Property investing can be tough enough without the added complication of tax. In this post, we explain how investing can save you tax with a real-life example.
The average investor earning $85,000 who purchases a $600,000 property could save up to $20,000 in tax over 3 years from investing in a new property.
What expenses can you claim?
Management costs such as property agent fees and commission
Body corporate fees and charges
Maintenance costs e.g. cleaning, gardening, pest control, repairs and maintenance
Insurance (building, contents and public liability)
Some legal expenses
Joe builds a house for $600,000 that he wants to use as an investment property. He has a combination of cash and non-cash deductions that he can claim against his expenses.
The cash deductions consist of:
the interest expense paid on his mortgage ($20,626); and
rental expenses relating to property management, council rates and building insurance.

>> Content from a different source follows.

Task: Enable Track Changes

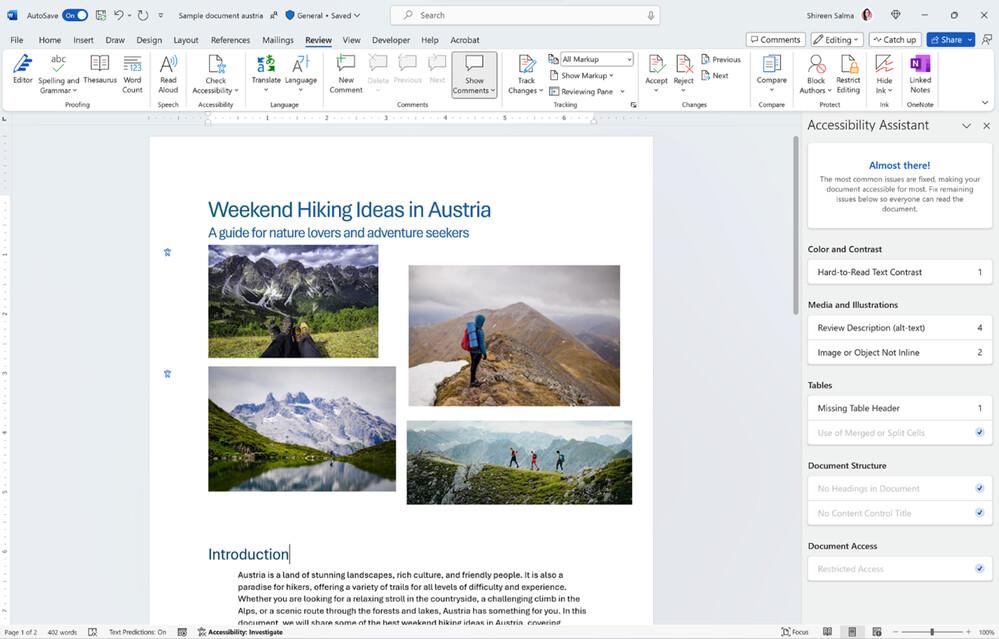Action: [525, 72]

The non-cash deductions include:
depreciation of buildings ($9,375) that consists of the cost of building the property spread over a property life of 40 years; and
depreciation of fittings relating to the cost of internal furniture or equipment; and
loan costs ($514) that include the cost of preparing the mortgage by the bank.
In total, these deductions sum to over $40,000 for the 3 years following the construction of the investment property. The tax credit of over $7,000 shows the amount of income tax saved each year assuming an income of $85,000.